● **Exercise objective**
Below are the records; collect from them each line containing the string "visibility".

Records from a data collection
►

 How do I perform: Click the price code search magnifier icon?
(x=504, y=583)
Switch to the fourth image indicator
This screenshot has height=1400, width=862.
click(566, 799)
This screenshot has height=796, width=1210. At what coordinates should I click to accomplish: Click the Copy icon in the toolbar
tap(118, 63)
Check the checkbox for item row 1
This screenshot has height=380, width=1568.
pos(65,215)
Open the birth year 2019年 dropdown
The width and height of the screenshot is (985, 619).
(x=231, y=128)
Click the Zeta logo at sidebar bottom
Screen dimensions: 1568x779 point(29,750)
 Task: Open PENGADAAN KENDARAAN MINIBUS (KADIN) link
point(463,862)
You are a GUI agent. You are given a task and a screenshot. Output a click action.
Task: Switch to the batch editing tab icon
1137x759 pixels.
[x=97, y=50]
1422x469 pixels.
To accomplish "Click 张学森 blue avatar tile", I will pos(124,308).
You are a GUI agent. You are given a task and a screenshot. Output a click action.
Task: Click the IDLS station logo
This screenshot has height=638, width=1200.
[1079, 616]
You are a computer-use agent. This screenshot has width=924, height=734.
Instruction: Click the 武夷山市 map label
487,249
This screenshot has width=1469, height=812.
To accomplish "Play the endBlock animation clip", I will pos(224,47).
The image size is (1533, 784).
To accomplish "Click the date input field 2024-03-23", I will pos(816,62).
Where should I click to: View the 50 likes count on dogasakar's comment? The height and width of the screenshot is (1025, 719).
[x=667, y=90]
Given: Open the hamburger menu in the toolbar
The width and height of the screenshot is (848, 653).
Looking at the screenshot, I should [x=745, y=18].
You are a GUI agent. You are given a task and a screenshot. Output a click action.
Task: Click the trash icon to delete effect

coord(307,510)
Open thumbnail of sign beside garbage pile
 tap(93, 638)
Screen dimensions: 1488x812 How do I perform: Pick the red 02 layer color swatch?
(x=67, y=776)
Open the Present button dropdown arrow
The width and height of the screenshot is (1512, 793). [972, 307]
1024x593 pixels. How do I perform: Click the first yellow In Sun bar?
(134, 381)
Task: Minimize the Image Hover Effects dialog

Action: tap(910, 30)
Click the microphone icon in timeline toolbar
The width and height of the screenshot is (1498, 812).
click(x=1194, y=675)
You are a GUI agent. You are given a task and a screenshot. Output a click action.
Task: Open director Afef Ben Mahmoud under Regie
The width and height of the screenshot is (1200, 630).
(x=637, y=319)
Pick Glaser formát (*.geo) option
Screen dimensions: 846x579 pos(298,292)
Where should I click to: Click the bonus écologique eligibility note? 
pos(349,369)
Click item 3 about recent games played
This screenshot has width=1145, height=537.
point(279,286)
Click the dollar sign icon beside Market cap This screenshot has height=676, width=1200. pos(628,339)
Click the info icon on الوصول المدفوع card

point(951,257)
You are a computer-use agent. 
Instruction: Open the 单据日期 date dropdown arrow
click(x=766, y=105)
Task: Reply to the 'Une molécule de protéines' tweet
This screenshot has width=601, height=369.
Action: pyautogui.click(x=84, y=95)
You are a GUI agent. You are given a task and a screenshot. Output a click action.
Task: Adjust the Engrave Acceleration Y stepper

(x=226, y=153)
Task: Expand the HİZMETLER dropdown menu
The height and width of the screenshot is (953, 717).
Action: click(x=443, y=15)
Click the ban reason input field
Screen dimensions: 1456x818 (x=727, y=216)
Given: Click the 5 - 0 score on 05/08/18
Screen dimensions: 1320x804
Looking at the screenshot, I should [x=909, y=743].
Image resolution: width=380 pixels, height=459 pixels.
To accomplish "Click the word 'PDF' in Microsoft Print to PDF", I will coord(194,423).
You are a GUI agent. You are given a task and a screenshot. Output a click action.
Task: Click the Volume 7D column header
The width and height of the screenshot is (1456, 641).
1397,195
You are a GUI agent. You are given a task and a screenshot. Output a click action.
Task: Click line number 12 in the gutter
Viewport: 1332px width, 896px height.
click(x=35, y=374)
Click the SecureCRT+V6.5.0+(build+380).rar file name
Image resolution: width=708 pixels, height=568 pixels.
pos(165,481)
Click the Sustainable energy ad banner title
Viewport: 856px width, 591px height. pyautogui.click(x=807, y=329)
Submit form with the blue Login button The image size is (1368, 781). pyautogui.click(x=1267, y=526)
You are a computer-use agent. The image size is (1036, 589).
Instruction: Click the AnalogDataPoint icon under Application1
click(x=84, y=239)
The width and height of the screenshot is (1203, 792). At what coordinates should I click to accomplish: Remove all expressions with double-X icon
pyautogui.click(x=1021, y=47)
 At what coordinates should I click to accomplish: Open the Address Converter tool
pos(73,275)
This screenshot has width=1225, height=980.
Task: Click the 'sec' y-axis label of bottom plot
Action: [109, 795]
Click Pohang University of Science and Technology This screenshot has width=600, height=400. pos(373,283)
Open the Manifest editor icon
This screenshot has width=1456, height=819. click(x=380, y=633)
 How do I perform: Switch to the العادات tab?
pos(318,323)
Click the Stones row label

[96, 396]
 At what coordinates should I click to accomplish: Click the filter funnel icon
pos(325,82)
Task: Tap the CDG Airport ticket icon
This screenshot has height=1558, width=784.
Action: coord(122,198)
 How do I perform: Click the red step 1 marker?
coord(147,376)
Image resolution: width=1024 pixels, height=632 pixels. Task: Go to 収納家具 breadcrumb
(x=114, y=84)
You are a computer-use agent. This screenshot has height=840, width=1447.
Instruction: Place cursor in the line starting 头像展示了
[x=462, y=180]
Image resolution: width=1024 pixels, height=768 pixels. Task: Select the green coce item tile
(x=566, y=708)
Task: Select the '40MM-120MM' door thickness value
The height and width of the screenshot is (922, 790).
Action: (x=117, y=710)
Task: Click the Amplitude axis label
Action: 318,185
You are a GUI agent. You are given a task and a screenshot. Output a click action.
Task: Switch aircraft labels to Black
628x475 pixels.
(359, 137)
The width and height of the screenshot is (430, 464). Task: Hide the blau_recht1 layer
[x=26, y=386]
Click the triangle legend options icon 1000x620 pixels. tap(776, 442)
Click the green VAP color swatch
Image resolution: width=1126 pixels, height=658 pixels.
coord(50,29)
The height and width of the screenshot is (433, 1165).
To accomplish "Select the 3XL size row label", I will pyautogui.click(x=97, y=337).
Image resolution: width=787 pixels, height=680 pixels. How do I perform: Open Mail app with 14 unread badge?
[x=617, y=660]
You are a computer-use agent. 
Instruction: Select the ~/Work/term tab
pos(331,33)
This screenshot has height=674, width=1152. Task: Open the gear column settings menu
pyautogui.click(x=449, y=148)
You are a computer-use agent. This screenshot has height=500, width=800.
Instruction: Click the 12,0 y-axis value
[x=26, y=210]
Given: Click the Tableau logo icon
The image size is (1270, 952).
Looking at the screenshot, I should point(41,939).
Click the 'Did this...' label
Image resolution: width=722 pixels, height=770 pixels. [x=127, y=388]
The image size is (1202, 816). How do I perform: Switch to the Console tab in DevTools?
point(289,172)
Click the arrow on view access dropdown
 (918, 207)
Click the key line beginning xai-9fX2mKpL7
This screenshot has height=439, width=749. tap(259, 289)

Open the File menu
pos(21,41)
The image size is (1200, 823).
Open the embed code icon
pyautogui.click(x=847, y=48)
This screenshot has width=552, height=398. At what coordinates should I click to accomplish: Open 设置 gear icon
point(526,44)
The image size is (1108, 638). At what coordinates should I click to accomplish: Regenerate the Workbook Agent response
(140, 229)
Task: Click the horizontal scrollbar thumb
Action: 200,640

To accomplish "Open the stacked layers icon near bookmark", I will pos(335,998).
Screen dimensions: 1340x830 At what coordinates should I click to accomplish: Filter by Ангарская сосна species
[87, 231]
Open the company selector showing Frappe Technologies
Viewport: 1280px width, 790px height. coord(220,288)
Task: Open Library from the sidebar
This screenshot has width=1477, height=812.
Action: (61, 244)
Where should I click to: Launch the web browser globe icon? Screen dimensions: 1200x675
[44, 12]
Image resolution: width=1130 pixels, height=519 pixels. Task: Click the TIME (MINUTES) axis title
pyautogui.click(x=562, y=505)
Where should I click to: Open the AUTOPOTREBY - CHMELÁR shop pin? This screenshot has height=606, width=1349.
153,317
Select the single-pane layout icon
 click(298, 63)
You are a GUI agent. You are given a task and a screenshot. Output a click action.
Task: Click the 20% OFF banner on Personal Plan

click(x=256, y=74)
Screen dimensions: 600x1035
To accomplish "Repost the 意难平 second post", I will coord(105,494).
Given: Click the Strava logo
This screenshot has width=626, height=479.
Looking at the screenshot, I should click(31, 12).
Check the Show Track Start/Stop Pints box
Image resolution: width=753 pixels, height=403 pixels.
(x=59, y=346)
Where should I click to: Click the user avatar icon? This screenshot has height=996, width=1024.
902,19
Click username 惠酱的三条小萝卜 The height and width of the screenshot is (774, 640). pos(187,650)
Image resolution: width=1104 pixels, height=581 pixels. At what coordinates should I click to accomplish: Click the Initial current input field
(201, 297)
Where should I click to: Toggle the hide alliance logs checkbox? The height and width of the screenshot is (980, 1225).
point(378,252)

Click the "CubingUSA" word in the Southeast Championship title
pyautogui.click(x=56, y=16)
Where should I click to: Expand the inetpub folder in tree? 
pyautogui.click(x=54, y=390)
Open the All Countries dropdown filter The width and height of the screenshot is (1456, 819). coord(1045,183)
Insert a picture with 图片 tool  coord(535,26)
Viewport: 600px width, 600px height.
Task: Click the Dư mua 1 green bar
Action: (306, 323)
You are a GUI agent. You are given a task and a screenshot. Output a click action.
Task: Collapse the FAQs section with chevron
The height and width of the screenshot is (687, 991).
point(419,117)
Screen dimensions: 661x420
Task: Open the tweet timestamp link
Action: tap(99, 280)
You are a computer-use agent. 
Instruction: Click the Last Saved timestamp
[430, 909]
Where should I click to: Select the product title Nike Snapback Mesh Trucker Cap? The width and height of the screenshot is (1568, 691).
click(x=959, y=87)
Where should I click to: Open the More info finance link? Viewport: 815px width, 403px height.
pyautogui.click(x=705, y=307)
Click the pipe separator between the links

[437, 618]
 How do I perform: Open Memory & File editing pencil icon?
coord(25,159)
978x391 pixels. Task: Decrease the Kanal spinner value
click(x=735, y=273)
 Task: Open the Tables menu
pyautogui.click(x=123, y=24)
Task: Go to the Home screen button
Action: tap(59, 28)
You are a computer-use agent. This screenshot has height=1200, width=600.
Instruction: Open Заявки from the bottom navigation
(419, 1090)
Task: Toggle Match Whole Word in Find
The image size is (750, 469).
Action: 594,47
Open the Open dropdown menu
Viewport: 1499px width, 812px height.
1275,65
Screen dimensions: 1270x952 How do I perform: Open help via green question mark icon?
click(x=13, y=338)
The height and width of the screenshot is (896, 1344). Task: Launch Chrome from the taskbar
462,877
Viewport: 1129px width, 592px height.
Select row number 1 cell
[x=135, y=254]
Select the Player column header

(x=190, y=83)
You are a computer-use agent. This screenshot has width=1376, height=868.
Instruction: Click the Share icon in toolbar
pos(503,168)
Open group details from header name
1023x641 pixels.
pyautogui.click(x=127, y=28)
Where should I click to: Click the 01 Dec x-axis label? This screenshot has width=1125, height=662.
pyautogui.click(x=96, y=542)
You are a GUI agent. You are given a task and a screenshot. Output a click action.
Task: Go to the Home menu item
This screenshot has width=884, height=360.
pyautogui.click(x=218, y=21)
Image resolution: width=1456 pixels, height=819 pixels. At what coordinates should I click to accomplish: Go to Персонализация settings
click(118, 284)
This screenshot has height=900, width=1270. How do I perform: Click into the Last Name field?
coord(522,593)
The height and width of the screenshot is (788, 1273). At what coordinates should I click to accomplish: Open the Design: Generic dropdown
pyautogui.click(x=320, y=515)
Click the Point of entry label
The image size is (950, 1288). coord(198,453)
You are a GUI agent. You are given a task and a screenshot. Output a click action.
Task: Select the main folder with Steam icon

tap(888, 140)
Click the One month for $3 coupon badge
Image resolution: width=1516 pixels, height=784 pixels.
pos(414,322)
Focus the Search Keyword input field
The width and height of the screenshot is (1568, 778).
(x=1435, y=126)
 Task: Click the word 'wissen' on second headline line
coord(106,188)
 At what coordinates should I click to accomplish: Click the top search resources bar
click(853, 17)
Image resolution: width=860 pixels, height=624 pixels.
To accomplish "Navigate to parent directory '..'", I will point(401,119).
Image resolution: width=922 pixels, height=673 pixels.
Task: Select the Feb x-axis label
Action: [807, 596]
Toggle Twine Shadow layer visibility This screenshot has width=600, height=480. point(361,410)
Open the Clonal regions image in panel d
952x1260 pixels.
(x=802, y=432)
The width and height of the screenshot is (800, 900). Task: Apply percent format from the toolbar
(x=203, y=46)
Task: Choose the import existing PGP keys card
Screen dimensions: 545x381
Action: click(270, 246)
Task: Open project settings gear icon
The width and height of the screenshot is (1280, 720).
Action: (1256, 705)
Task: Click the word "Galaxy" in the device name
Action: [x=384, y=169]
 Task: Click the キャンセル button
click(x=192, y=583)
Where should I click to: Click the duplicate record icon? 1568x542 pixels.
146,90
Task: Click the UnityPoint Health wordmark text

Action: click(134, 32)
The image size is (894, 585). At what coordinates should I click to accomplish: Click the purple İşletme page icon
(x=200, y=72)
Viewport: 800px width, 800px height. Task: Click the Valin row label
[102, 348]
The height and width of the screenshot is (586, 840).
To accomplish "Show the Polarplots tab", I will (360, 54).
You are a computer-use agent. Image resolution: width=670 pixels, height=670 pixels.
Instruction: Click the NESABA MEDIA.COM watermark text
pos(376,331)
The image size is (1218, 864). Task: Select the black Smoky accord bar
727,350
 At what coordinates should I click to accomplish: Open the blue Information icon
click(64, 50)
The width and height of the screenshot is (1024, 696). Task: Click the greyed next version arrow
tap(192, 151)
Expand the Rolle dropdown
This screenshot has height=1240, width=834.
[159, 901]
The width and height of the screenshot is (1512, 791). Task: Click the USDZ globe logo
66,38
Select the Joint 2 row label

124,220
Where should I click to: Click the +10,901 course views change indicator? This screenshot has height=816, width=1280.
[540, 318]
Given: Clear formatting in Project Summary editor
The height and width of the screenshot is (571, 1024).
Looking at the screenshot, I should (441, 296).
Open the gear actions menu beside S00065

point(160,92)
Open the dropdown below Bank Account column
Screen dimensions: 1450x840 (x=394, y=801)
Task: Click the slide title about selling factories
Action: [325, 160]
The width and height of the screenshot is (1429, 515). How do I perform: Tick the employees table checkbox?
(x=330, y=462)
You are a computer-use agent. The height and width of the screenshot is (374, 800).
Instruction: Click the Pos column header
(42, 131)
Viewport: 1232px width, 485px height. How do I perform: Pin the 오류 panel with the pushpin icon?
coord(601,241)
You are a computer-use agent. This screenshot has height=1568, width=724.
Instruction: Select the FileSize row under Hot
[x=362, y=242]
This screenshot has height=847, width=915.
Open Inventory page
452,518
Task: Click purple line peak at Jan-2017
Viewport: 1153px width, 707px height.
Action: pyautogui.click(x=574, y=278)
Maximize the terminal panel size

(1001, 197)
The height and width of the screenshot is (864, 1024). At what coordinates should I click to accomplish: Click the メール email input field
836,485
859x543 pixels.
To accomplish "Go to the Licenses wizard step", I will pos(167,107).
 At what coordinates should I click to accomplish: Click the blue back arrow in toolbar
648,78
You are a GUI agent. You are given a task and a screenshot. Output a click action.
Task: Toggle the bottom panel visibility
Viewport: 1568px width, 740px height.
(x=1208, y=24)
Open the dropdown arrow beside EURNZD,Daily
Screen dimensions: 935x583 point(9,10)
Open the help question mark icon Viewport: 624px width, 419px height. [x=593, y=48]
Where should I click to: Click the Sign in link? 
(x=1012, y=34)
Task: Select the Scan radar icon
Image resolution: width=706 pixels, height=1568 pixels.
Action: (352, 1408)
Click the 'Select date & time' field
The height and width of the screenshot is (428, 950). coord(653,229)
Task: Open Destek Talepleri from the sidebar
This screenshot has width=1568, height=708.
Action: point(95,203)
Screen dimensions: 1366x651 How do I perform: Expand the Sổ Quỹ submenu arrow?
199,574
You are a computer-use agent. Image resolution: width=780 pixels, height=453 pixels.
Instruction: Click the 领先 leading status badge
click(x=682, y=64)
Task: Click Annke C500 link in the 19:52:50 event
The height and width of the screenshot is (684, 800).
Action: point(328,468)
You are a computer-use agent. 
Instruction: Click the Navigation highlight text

◄

● **Answer box**
Toggle Twine Shadow layer visibility This screenshot has width=600, height=480. point(361,410)
Task: Toggle the bottom panel visibility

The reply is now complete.